Information: Begin

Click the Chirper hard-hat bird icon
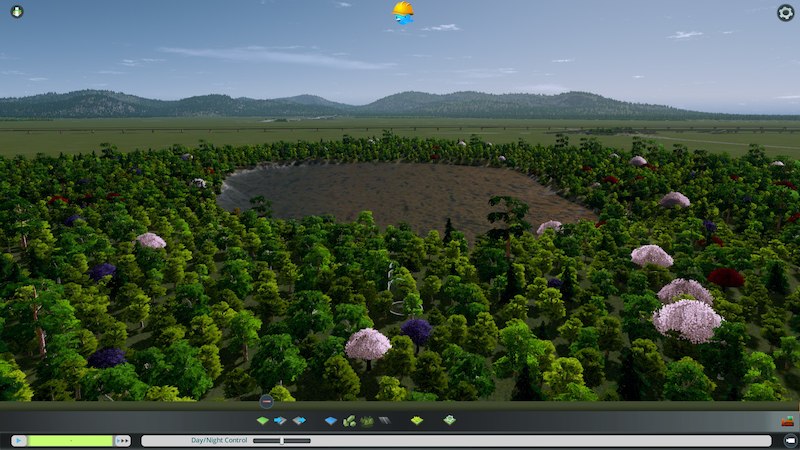This screenshot has width=800, height=450. [403, 13]
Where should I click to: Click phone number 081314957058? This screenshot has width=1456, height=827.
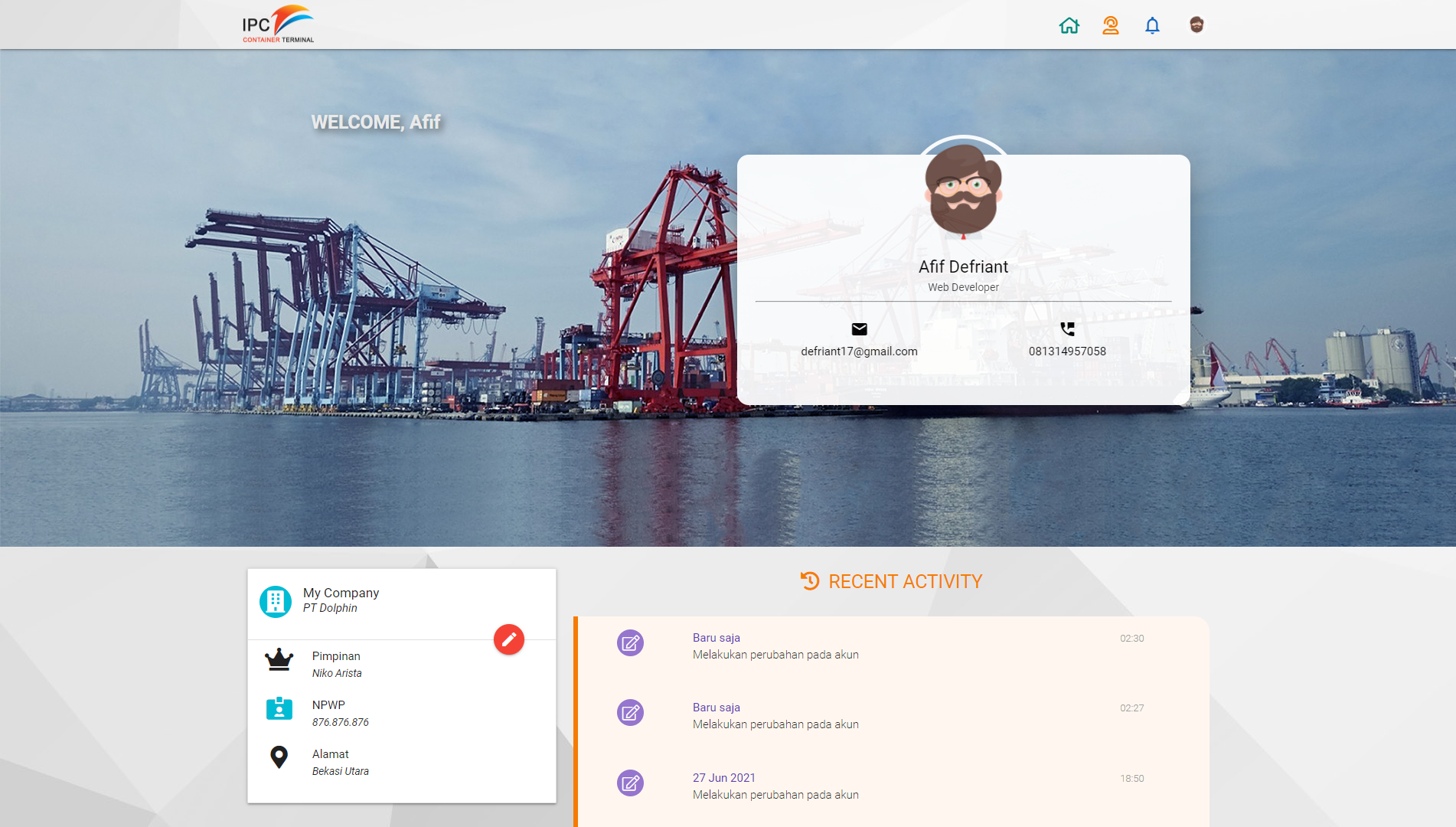pyautogui.click(x=1067, y=351)
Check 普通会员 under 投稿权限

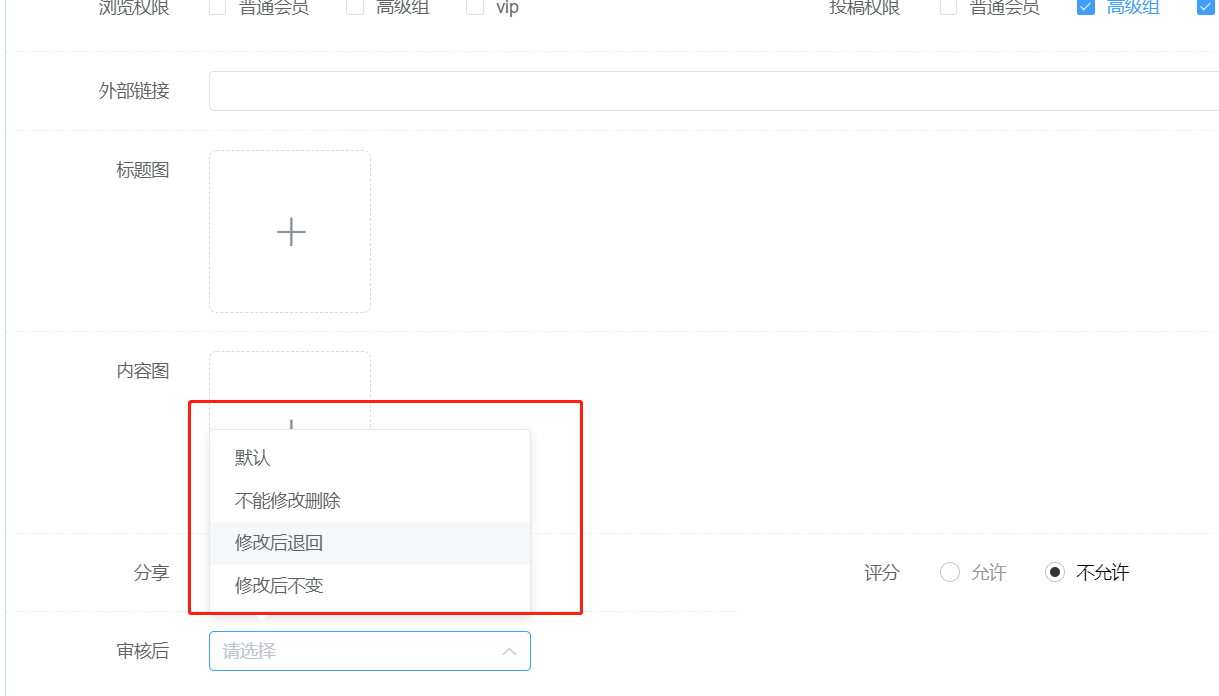949,8
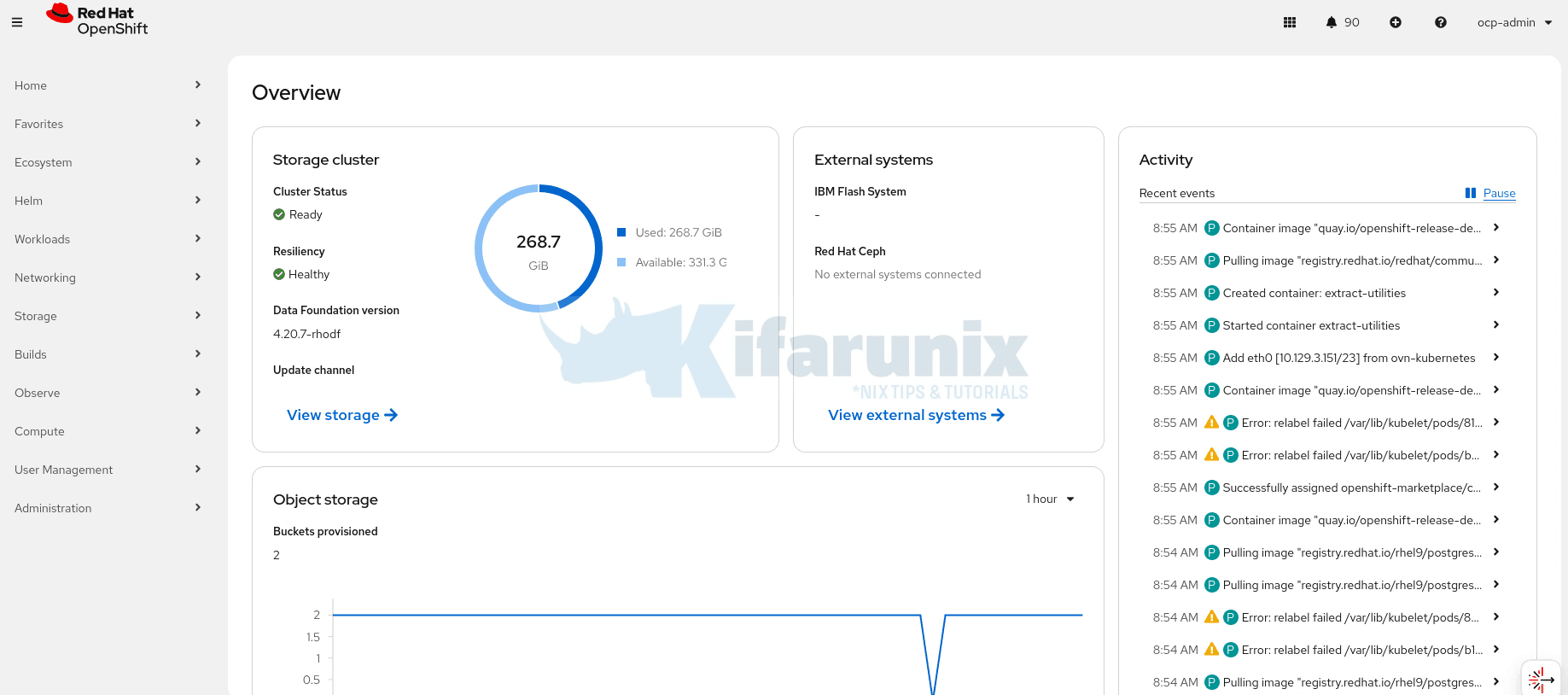Image resolution: width=1568 pixels, height=695 pixels.
Task: Open the Administration menu in sidebar
Action: (x=107, y=508)
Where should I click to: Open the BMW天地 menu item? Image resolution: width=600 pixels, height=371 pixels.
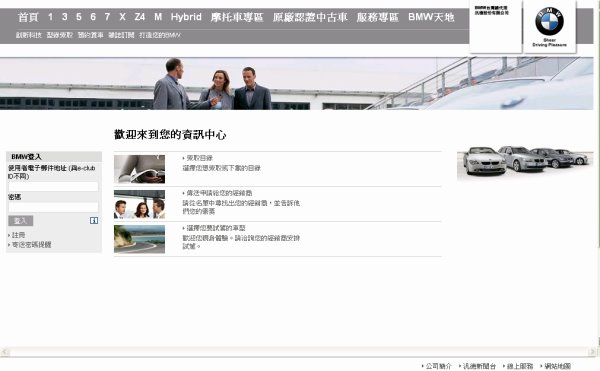(x=431, y=17)
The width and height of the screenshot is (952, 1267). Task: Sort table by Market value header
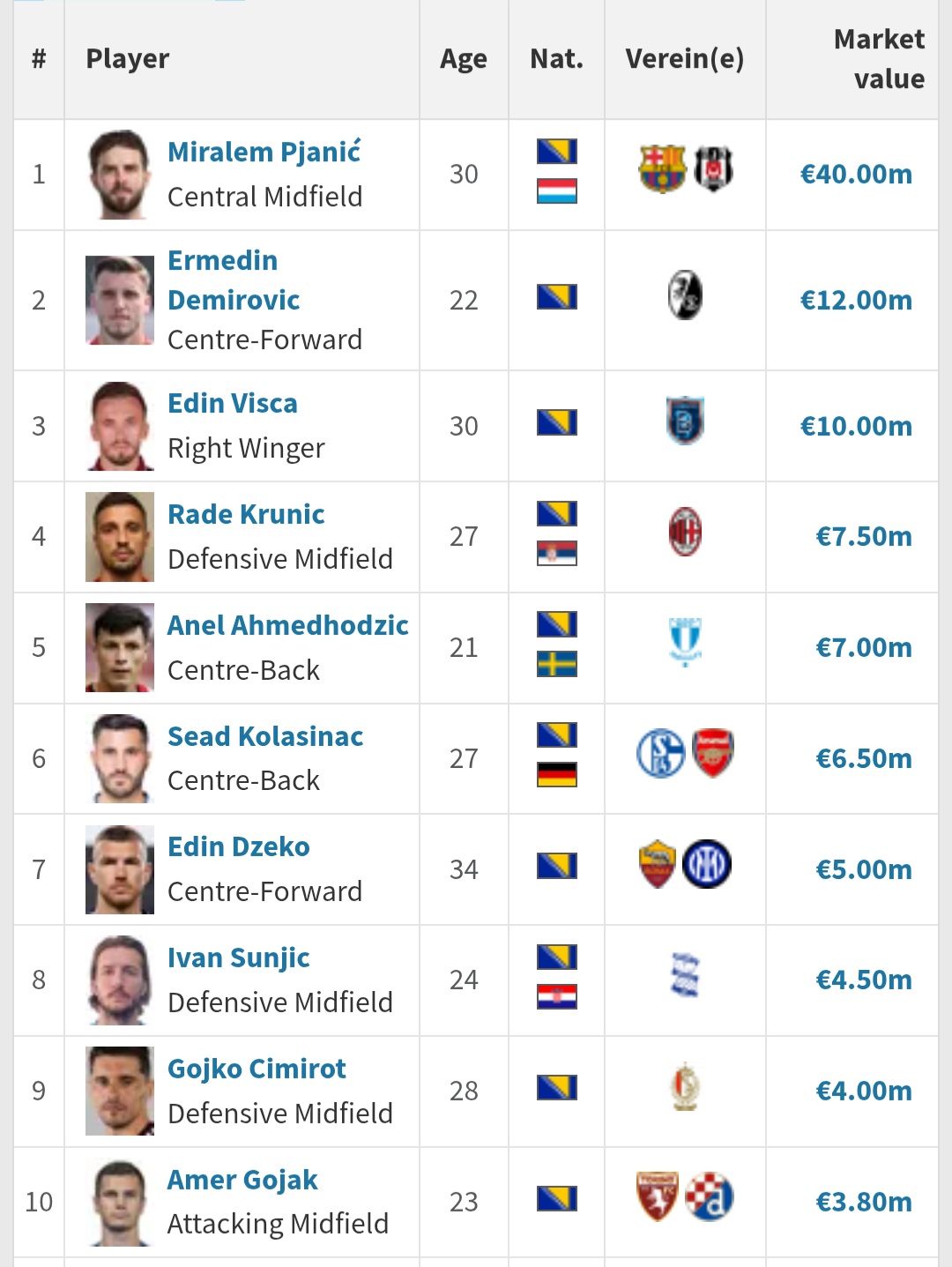point(878,59)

Information: End

Reproduce, word for word, every line from the one that contains "Where should I click to: Click" to the end of the data, including both ends; omit all pictures.

Where should I click to: Click phone number 081314957058? This screenshot has width=1456, height=827.
pyautogui.click(x=1067, y=351)
Check 普通会员 under 投稿权限

949,8
Image resolution: width=1568 pixels, height=695 pixels.
Task: Open the Administration menu in sidebar
Action: (x=107, y=508)
Where should I click to: Open the BMW天地 menu item? Image resolution: width=600 pixels, height=371 pixels.
(x=431, y=17)
The width and height of the screenshot is (952, 1267). Task: Sort table by Market value header
point(878,59)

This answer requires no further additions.